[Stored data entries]
■ ■ ■ ■
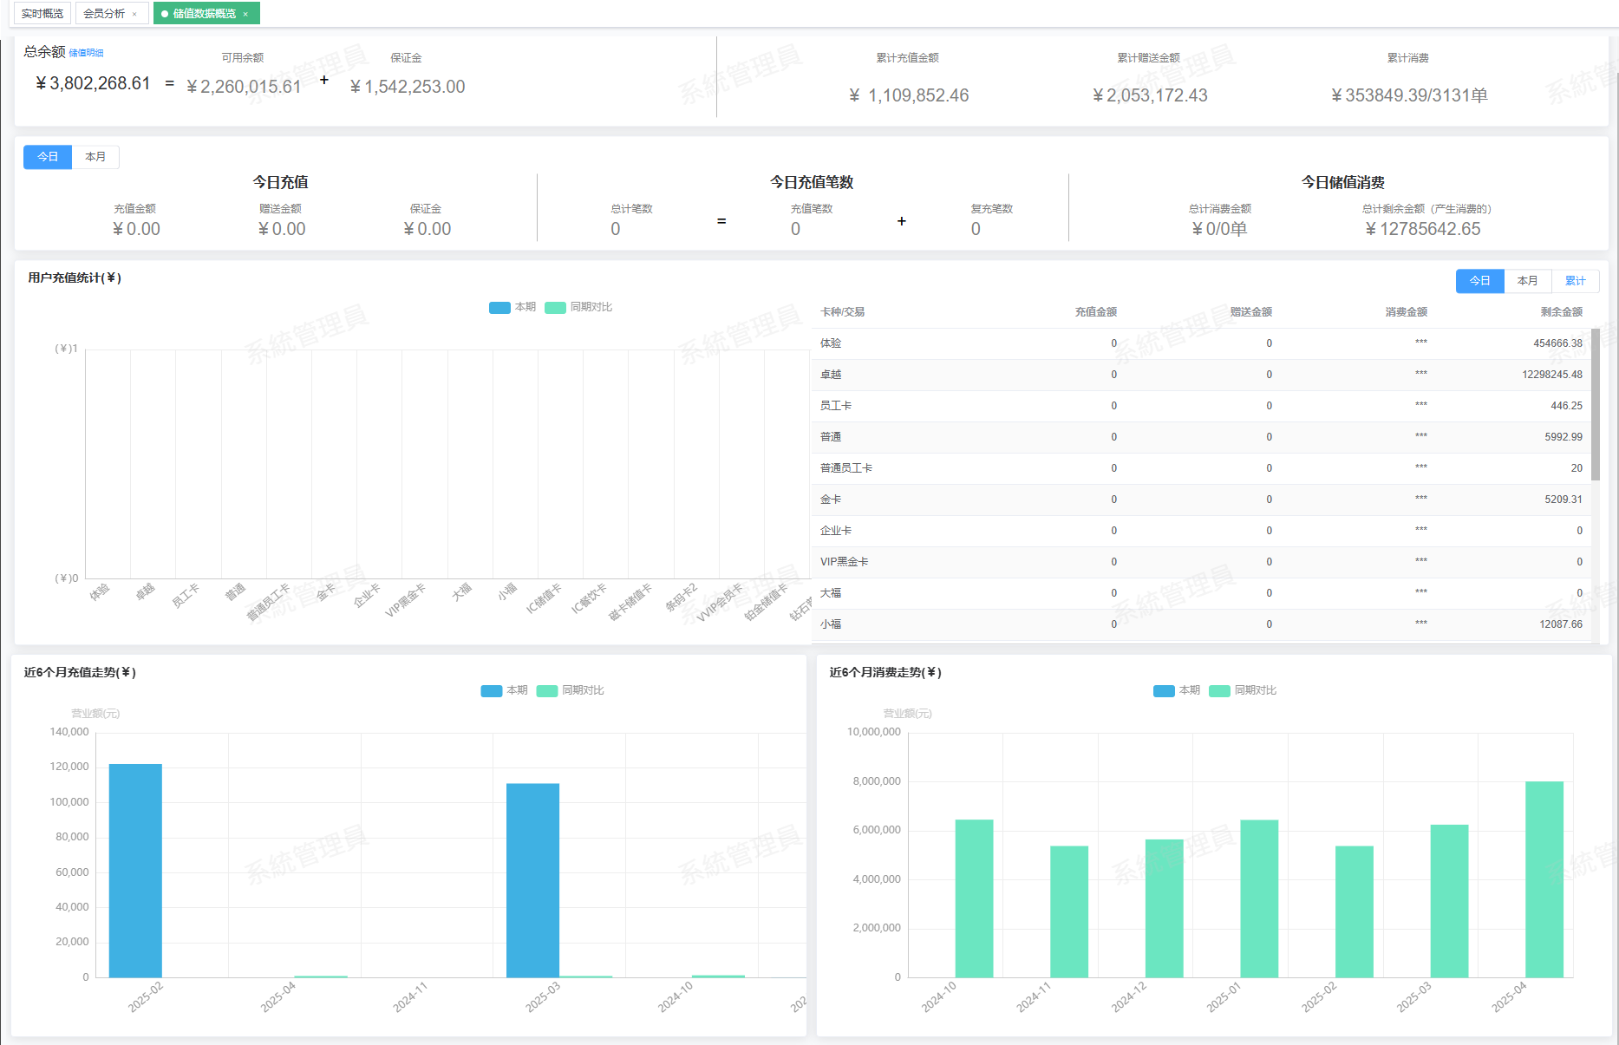Select 本月 in the 用户充值统计 panel
This screenshot has height=1045, width=1619.
[1527, 281]
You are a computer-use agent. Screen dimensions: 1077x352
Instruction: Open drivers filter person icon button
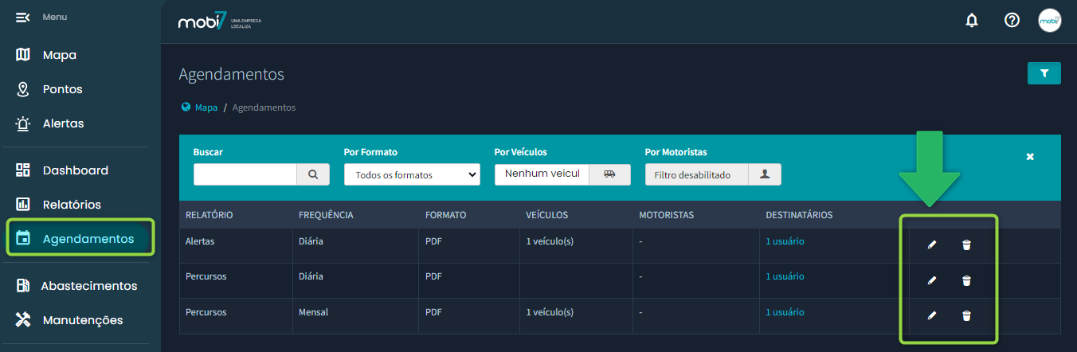pyautogui.click(x=765, y=174)
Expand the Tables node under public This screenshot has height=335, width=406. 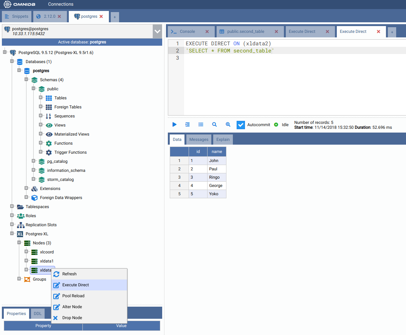(x=41, y=98)
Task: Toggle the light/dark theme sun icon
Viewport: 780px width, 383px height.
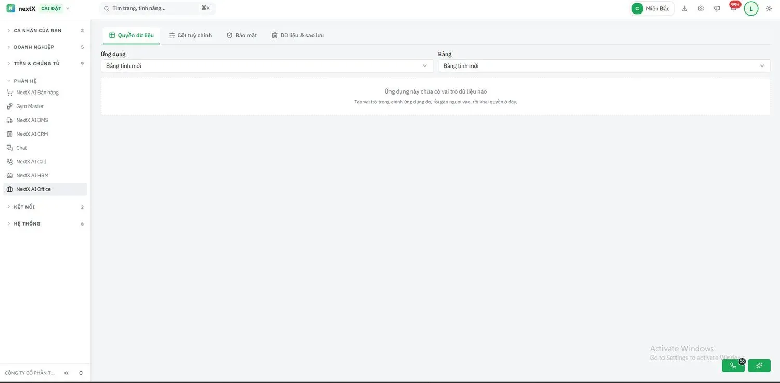Action: coord(769,8)
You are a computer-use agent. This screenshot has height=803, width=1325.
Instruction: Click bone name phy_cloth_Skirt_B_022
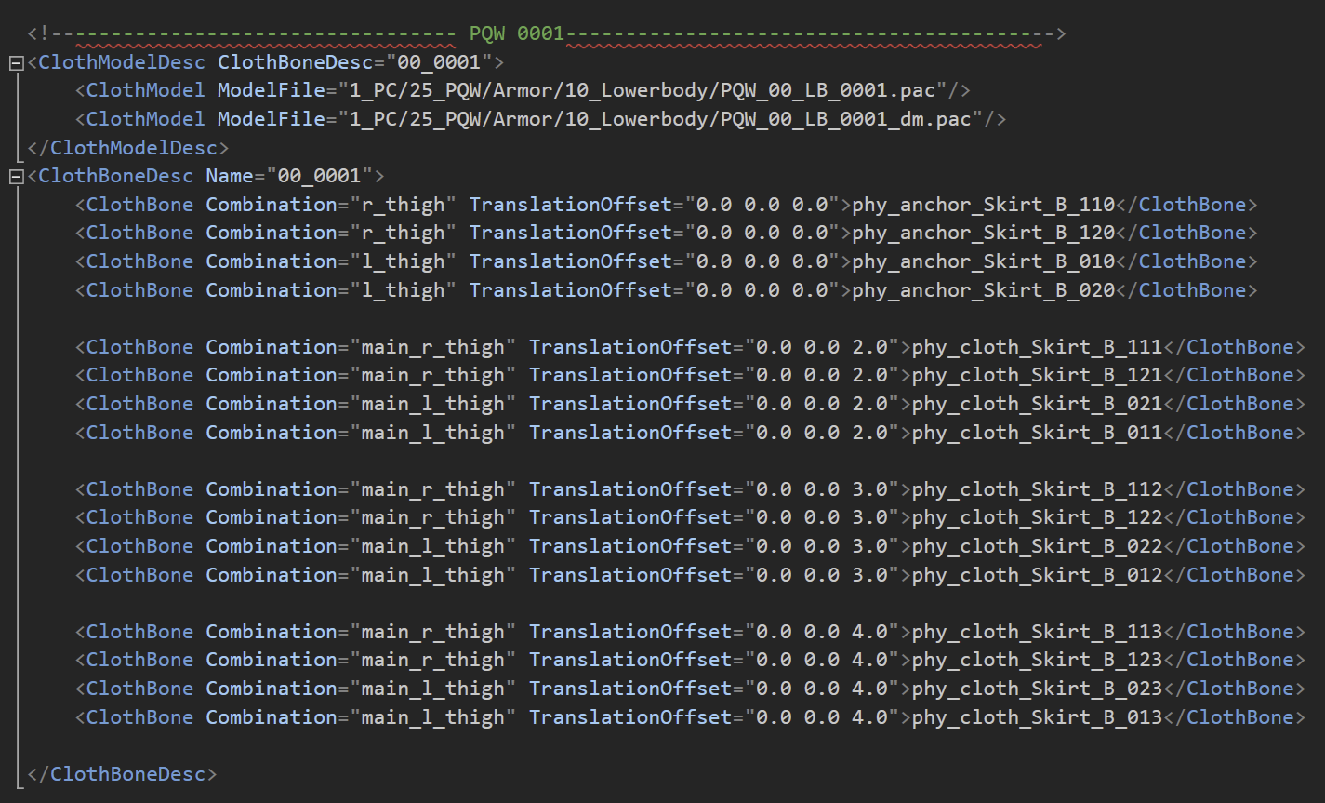(x=1037, y=546)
■ ■ ■ ■
__Exercise instructions__. Please output only the lines running from the one that holds "Task: Toggle the light/dark theme sun icon" through the last line of the entries, both ends included, without any images.

__Response to this exercise__.
Task: Toggle the light/dark theme sun icon
Viewport: 780px width, 383px height.
Action: coord(769,8)
You are a computer-use agent. This screenshot has height=803, width=1325.
Instruction: Click bone name phy_cloth_Skirt_B_022
(x=1037, y=546)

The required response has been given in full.